Collected data
==================================================

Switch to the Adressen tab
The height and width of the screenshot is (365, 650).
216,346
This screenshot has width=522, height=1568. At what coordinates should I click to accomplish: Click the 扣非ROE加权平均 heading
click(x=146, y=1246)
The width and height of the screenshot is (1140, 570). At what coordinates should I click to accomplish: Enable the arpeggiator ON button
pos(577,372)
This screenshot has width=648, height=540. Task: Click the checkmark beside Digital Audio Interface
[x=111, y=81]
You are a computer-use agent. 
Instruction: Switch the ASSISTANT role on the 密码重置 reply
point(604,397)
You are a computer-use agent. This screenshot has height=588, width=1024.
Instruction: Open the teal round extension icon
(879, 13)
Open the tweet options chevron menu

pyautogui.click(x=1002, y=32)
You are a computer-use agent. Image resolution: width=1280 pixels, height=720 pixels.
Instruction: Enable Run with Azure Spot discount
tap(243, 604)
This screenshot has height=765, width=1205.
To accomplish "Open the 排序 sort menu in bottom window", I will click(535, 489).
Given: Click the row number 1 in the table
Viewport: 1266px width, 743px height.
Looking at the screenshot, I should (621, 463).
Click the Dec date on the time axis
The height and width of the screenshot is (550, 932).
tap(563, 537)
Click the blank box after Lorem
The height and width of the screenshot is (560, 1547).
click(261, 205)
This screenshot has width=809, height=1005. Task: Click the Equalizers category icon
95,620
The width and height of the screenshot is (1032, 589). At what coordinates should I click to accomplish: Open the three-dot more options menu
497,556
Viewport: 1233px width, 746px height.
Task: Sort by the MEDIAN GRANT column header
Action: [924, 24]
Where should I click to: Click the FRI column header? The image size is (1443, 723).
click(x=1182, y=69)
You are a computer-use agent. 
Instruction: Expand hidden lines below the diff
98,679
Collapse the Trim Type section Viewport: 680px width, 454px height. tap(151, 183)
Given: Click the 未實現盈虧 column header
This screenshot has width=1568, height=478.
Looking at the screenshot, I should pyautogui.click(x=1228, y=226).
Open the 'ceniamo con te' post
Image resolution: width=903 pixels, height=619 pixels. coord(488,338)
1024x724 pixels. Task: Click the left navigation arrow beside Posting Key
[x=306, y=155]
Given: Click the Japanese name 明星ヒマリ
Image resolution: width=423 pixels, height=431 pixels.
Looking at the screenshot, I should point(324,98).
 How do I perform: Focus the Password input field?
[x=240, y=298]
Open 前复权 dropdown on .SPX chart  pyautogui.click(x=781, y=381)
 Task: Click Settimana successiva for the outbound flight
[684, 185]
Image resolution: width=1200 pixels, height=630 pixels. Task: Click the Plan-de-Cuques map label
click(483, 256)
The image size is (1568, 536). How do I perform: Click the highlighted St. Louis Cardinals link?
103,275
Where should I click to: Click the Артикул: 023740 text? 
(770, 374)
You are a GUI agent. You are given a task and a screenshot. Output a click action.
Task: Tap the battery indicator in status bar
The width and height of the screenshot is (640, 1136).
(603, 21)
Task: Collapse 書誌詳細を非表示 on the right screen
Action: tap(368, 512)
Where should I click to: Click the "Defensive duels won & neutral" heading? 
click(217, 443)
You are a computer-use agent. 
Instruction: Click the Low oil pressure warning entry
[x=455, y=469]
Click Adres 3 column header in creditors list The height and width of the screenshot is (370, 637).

==================================================

**ACTIVITY**
Each line of the records above, from the first through the one containing "You are a computer-use agent. This", is to be retyped exactly; no other line belongs.

**RESPONSE AREA**
Switch to the Adressen tab
The height and width of the screenshot is (365, 650).
216,346
This screenshot has width=522, height=1568. At what coordinates should I click to accomplish: Click the 扣非ROE加权平均 heading
click(x=146, y=1246)
The width and height of the screenshot is (1140, 570). At what coordinates should I click to accomplish: Enable the arpeggiator ON button
pos(577,372)
This screenshot has width=648, height=540. Task: Click the checkmark beside Digital Audio Interface
[x=111, y=81]
You are a computer-use agent. 
Instruction: Switch the ASSISTANT role on the 密码重置 reply
point(604,397)
You are a computer-use agent. This screenshot has height=588, width=1024.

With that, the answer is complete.